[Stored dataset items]
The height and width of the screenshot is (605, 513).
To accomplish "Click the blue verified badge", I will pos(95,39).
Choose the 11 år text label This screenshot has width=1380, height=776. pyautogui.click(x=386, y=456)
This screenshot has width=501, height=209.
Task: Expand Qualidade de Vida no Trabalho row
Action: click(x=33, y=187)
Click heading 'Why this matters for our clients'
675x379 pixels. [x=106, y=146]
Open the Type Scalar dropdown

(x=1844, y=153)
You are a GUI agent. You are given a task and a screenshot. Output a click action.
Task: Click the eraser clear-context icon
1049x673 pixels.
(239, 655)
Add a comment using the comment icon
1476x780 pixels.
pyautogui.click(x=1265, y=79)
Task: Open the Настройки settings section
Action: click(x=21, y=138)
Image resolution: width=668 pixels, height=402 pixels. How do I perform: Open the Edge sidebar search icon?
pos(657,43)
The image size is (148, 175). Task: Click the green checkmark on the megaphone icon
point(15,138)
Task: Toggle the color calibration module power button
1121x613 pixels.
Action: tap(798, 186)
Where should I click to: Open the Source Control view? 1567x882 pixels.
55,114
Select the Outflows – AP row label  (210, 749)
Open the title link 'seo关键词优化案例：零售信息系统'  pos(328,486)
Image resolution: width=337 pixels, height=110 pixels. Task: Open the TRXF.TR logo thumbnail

**Task brief**
Can you copy out every one of the records above word for word, with nothing changed?

**Full solution**
The height and width of the screenshot is (605, 513).
To accomplish "Click the blue verified badge", I will pos(95,39).
Choose the 11 år text label This screenshot has width=1380, height=776. pyautogui.click(x=386, y=456)
This screenshot has width=501, height=209.
Task: Expand Qualidade de Vida no Trabalho row
Action: click(x=33, y=187)
Click heading 'Why this matters for our clients'
675x379 pixels. [x=106, y=146]
Open the Type Scalar dropdown

(x=1844, y=153)
You are a GUI agent. You are given a task and a screenshot. Output a click action.
Task: Click the eraser clear-context icon
1049x673 pixels.
(239, 655)
Add a comment using the comment icon
1476x780 pixels.
pyautogui.click(x=1265, y=79)
Task: Open the Настройки settings section
Action: click(x=21, y=138)
Image resolution: width=668 pixels, height=402 pixels. How do I perform: Open the Edge sidebar search icon?
pos(657,43)
The image size is (148, 175). Task: Click the green checkmark on the megaphone icon
point(15,138)
Task: Toggle the color calibration module power button
1121x613 pixels.
Action: tap(798, 186)
Where should I click to: Open the Source Control view? 1567x882 pixels.
55,114
Select the Outflows – AP row label  (210, 749)
Open the title link 'seo关键词优化案例：零售信息系统'  pos(328,486)
Image resolution: width=337 pixels, height=110 pixels. Task: Open the TRXF.TR logo thumbnail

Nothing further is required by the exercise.